In the first months of 1992, on the one hand the pressure from creditor countries who threatened to suspend non-humanitarian aid, and on the other the harsh criticism of the Catholic Church, which in March 1992 with an open letter from the bishops denounced the brutality of the methods of government and the lack of respect for human rights, opened a way to an internal opposition that had not been able to find organized forms of political expression. In May, popular demonstrations, which took on the character of real riots, affected several cities and were harshly repressed.

On the basis of these events, the opposition in exile also reorganized and in September of the same year two political groups were formed within the country, Alliance for Democracy (AFORD) and United Democratic Front (UDF). In October Banda was forced, in a situation that seemed increasingly to escape the control of the security forces, to grant a referendum on the introduction of the multi-party system.
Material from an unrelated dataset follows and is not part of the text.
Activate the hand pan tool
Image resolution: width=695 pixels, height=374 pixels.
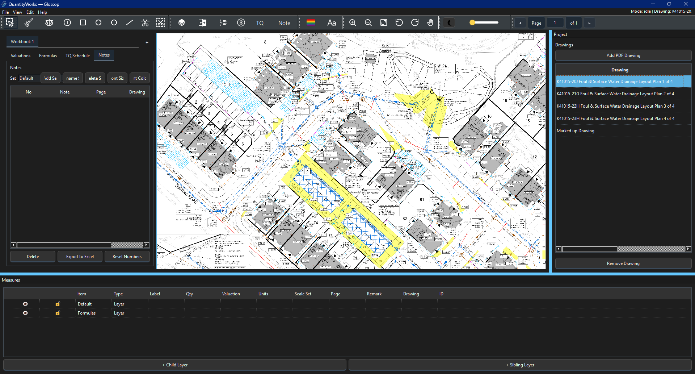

The referendum, which took place in June 1993 and recorded the clear affirmation of the multi-party option, was followed by the introduction of constitutional amendments that abolished the presidency for life and allowed the formation of political parties, and by an amnesty provision for thousands of exiled.
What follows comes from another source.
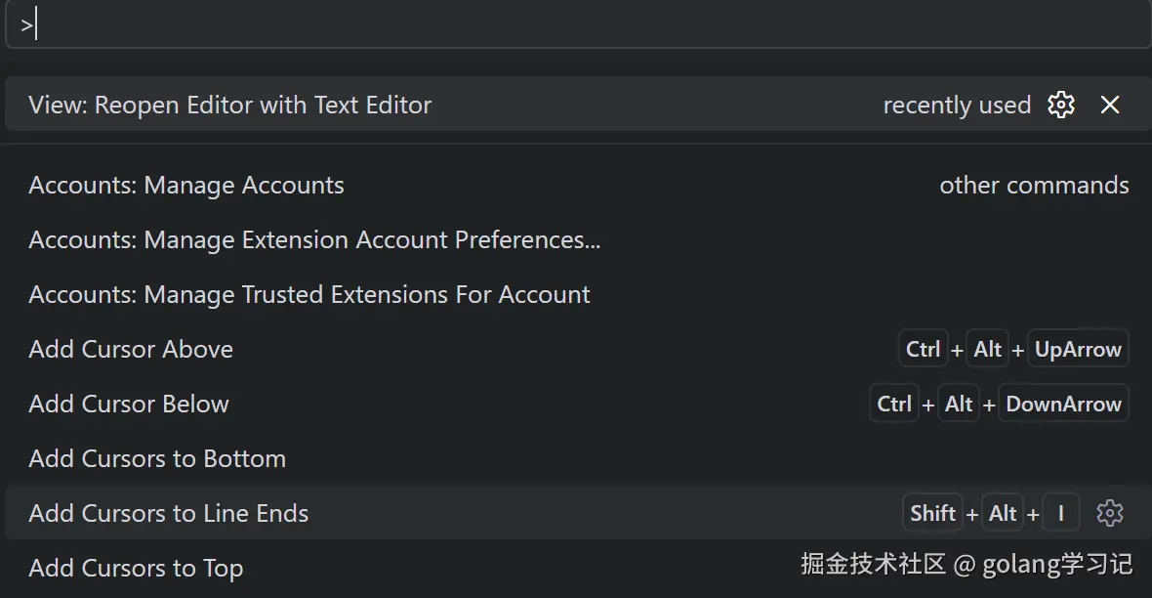The image size is (1152, 598).
Task: Choose Add Cursors to Top command
Action: pyautogui.click(x=136, y=569)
In May 1994, after the adoption of a provisional Constitution, the elections for the National Assembly and for the presidency of the Republic took place at the same time. Banda, a candidate for the MCP, was flatly defeated and his party only won 55 of the 177 seats in the new parliament. B. Moluzi, leader of the UDF, was elected president, while the same UDF obtained 84 seats and the AFORD 36(in two colleges the vote was invalidated). In the absence of strong ideological differences between the parties, regional and ethnic roots ended up being the main factor in the distribution of the vote: the AFORD garnered the highest consensus in the north of the country, the MCP in the central region and the UDF in the south. Contrary to expectations, an agreement was not reached between AFORD and UDF, and the latter gave birth to a minority government, which immediately launched a measure for the release of political prisoners and initiated a policy of national reconciliation.

The lack of a stable parliamentary majority forced the ruling party to seek continuous compromises with the AFORD and determined uncertainties of political direction both in the fight against corruption, strongly rooted in the state apparatus, and in the effective democratization of civil life. More effective were the government’s initiatives in the economic field since 1995 – 96, thanks also to the good performance of the tobacco harvest. The interventions of economic liberalization, the promotion of foreign investments and the privatization of state property, conducted according to the indications of the IMF, together with the reduction of social expenses, despite having improved the state budget, did not seem to have laid the foundations for growth. lasting. In reality, despite signs of improvement, the structural conditions of the economy remained characterized by extreme fragility, above all due to the strong dependence of agriculture on climatic trends. Furthermore, the strong spread of the AIDS epidemic which has hit, in particular, the productive sectors of the population, in addition to the dramatic effects on society, it has had heavy economic repercussions, the long-term impact of which is difficult to predict. The presidential and legislative elections, held in June1999, they left the political framework substantially unchanged: Muluzi was confirmed president and the UDF remained, with 93 seats, the first party.